Analysts turn to website heatmap tools to help them answer — and ask — questions about user behavior. When the data raises a red flag, analysts can dive into heatmaps of specific sessions (individual or cohort) to understand and propose solutions for obstacles faced by those users.
Product managers leverage website heatmaps to help prioritize feature upgrades, bug fixes, and other operational decisions. Heatmaps can highlight reasons for slow user adoption, identify outliers vs trends, and measure user reactions to product changes.
UX specialists might deploy website heatmap tools to add visual context to their hypothesis, such as why they chose a certain experience design. They’ll also use heatmaps to catch bugs earlier, complement user testing, and maximize user satisfaction, retention, and upgrade.
CRO (conversion rate optimization) specialists love heatmaps for their ability to help “sell” a hypothesis or test plan to stakeholders, while reducing risk. Website heatmaps can also visualize the impact of certain changes to help attribute revenue or conversion lifts. And when session count is too low to run experiments, heatmaps are a great CRO tool for low website traffic.

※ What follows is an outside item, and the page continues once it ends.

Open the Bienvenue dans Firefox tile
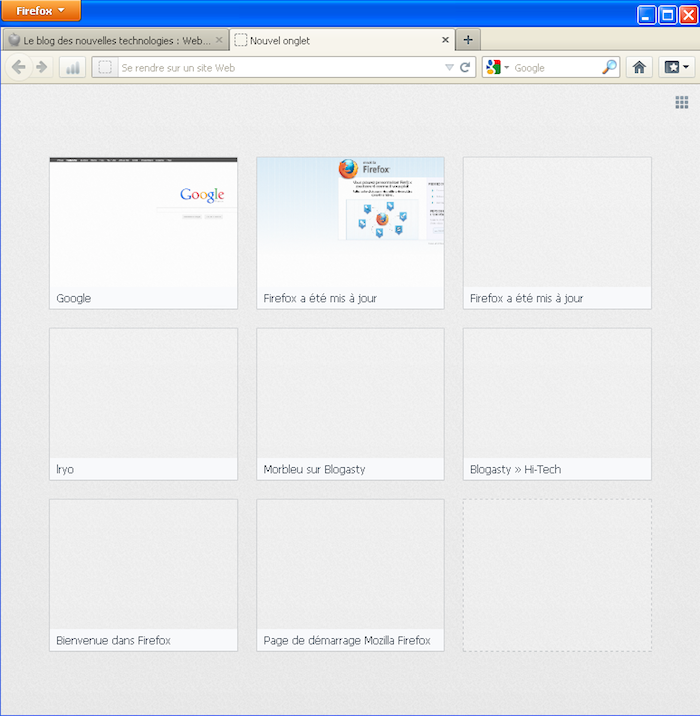143,574
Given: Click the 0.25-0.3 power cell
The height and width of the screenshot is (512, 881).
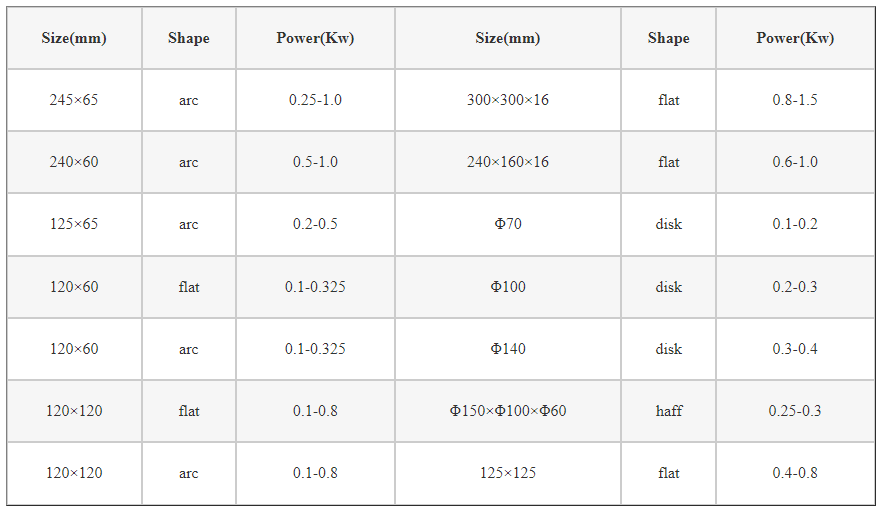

Website heatmap software is also beloved by other teams: sales, web development, business intelligence, engineering, and more. Learn more about the advantages of using heatmaps.
A website heatmap tool like Mouseflow’s fits best when used in concert with other web analytics features, such as session recording, funnel analysis, form optimization, and user feedback. Mouseflow’s value can also be maximized by integrating it and using it in concert with web traffic analytics tools such as Google Analytics (we have an integration with GA4) or Adobe Analytics (we have an integration with Adobe Analytics too).
Whole other web analytics tools can tell you about traffic sources and performance, you need a website heatmap software like Mouseflow to truly understand users’ on-site behavior.
Luckily, Mouseflow boasts dozens of analytics integrations to make install, setup, and collaboration a breeze.